- [Problem]
In the essay on Eileen Myles, what did Ernst Chladni cover a metal plate with before running a violin bow along its edge?

- [Selected text]

================

Home // Editors & Contributors // Eileen Myles: Clothed In Nature With An Open Ear

Eileen Myles: Clothed In Nature With An Open Ear

by CAConrad

“The tomato

Missed.

Being intended

to hit god

it hit his mother

I speak for

her.”

–from Sorry, Tree (Wave Books, 2007)

My friends and I waited in the theater to see Eileen Myles appear in the Harry Dodge film. “THERE SHE IS!” It was great! It was weird too seeing her walking but not in person, not at one of her famous poetry readings, meaning any of her poetry readings because she never gives less than a 100 percent. But there she was walking up flights of steps. Dirty, sweaty, carrying containers of water. She had crossed over into film, and we could see her walking in another city, in the past. Of course film is in the past the moment it’s made, like everything else. This is a conversation which often becomes an argument with my New Age friends who lecture on the virtues of living in the Now. “The” “Now”.

She was walking up the many steps, and was tired, finally at the top. She was carrying all this water. More than a hundred trillion cells make this poet, 75 percent of which are water, and she carries more water in containers up flights of steps. What’s she up to? Ernst Chladni’s research proves that sound has form. He got to this by covering a metal plate with sand, then ran a violin bow on the edge of the plate, and all of the sand vibrated into a perfect geometric shape which looked much like the body of a violin. Poets are bows, the plate, the sand, poet, the poet Myles, and water TAKES that sound and carries form. Water displaces in song. She had all this extra water for her new songs which when sung would turn the leaning towers inside the readers into upright violins.

================

- [Recorded information]
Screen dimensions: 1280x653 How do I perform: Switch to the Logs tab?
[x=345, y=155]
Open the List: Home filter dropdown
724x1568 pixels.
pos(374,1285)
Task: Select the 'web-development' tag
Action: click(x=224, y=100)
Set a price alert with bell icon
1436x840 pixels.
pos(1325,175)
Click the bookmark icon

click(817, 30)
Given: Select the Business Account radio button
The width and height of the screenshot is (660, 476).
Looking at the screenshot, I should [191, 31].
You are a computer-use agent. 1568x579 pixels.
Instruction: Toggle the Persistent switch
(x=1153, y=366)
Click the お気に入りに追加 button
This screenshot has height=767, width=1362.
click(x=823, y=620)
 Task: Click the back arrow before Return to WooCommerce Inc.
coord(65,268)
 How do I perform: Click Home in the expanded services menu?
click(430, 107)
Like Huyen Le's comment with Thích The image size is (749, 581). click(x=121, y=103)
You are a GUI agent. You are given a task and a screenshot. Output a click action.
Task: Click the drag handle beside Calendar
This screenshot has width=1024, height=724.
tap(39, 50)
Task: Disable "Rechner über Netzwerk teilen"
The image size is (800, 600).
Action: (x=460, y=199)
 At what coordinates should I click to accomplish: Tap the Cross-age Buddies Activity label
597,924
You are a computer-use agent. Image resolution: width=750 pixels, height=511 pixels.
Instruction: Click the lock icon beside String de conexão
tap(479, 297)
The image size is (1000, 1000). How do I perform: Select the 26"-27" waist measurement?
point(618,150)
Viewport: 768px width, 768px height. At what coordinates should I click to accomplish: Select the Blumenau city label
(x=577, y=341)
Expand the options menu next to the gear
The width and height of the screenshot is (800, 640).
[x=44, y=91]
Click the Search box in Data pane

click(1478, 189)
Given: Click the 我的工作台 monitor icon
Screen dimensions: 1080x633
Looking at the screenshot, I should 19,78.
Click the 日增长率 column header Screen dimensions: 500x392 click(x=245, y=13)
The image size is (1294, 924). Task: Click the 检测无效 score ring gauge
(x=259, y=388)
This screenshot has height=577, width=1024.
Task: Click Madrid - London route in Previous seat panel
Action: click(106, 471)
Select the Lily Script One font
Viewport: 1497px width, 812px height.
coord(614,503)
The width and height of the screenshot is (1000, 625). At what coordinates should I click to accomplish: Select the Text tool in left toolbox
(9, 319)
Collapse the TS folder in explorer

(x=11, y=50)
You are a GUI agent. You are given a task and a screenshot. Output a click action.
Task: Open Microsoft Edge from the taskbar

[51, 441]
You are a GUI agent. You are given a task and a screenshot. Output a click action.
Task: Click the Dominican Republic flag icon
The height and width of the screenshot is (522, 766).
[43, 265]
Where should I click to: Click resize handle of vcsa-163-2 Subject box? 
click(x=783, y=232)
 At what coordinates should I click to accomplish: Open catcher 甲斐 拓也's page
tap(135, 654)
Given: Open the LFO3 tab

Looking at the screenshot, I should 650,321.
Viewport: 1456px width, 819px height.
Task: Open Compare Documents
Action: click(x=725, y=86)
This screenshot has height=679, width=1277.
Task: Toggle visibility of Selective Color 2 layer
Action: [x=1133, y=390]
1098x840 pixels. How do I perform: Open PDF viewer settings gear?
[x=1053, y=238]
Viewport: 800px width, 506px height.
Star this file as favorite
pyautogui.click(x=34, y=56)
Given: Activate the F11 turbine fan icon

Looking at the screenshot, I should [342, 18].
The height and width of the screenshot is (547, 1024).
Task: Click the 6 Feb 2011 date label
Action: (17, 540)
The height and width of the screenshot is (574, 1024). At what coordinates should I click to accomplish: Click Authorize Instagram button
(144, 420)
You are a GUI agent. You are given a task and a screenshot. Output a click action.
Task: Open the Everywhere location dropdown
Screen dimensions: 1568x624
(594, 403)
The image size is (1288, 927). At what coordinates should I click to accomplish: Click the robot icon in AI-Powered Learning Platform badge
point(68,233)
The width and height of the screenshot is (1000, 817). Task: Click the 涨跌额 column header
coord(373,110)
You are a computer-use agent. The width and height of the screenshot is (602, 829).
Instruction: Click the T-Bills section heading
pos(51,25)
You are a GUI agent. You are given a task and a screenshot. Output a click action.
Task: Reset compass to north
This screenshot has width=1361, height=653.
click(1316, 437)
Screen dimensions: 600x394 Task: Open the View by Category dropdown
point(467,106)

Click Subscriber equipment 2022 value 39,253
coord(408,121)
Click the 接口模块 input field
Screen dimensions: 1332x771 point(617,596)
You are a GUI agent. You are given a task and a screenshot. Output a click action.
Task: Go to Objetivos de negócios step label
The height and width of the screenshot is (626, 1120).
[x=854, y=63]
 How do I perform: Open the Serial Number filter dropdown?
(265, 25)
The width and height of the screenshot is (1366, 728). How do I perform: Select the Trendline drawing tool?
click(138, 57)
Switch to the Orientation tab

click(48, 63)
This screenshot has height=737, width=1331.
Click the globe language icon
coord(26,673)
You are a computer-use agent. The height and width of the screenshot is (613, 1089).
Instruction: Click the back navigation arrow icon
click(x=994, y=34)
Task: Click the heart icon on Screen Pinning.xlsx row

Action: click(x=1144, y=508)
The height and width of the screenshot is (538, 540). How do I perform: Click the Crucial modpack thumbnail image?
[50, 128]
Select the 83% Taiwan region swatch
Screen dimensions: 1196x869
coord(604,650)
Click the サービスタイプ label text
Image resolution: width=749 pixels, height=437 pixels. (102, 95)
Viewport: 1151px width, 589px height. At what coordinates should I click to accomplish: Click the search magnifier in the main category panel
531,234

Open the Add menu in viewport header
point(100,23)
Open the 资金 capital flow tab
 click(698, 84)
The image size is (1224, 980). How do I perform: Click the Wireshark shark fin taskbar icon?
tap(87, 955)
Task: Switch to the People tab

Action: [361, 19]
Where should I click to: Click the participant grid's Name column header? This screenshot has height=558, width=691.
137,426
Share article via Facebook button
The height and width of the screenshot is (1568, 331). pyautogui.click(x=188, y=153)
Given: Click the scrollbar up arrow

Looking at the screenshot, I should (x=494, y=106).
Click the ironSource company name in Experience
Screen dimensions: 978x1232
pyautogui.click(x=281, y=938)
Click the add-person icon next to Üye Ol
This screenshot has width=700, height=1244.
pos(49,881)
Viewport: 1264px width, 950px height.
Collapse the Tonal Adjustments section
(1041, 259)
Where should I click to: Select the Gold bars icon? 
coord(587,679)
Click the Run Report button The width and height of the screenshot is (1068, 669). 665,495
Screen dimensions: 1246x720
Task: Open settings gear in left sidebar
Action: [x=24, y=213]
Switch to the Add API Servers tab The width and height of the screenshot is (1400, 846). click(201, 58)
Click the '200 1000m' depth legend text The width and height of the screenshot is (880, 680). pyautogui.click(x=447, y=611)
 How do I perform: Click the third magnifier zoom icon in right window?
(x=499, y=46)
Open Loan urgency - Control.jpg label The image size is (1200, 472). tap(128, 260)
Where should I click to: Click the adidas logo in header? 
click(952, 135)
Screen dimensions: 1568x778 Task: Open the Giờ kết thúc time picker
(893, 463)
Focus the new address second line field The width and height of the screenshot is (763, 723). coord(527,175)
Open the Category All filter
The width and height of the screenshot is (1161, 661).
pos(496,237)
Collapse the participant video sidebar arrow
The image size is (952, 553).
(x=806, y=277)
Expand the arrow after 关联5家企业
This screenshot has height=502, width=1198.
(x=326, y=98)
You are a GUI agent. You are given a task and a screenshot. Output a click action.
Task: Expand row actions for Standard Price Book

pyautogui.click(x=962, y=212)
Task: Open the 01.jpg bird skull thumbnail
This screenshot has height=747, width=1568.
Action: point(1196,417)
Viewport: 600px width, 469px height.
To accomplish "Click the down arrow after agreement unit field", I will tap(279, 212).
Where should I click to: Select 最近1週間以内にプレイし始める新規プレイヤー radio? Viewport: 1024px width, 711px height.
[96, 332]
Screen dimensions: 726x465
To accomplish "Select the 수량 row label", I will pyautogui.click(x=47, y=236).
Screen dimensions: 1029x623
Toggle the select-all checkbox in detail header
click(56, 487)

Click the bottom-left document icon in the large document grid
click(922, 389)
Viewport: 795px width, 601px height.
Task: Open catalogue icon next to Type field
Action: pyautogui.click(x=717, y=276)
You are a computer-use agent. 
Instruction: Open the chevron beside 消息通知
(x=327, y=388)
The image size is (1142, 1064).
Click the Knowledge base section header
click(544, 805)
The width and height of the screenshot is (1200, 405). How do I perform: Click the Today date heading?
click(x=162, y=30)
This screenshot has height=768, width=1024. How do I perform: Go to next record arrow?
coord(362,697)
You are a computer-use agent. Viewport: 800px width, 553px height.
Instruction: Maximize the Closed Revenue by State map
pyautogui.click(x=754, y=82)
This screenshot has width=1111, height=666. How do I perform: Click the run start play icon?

================

- [Solution]
Sand.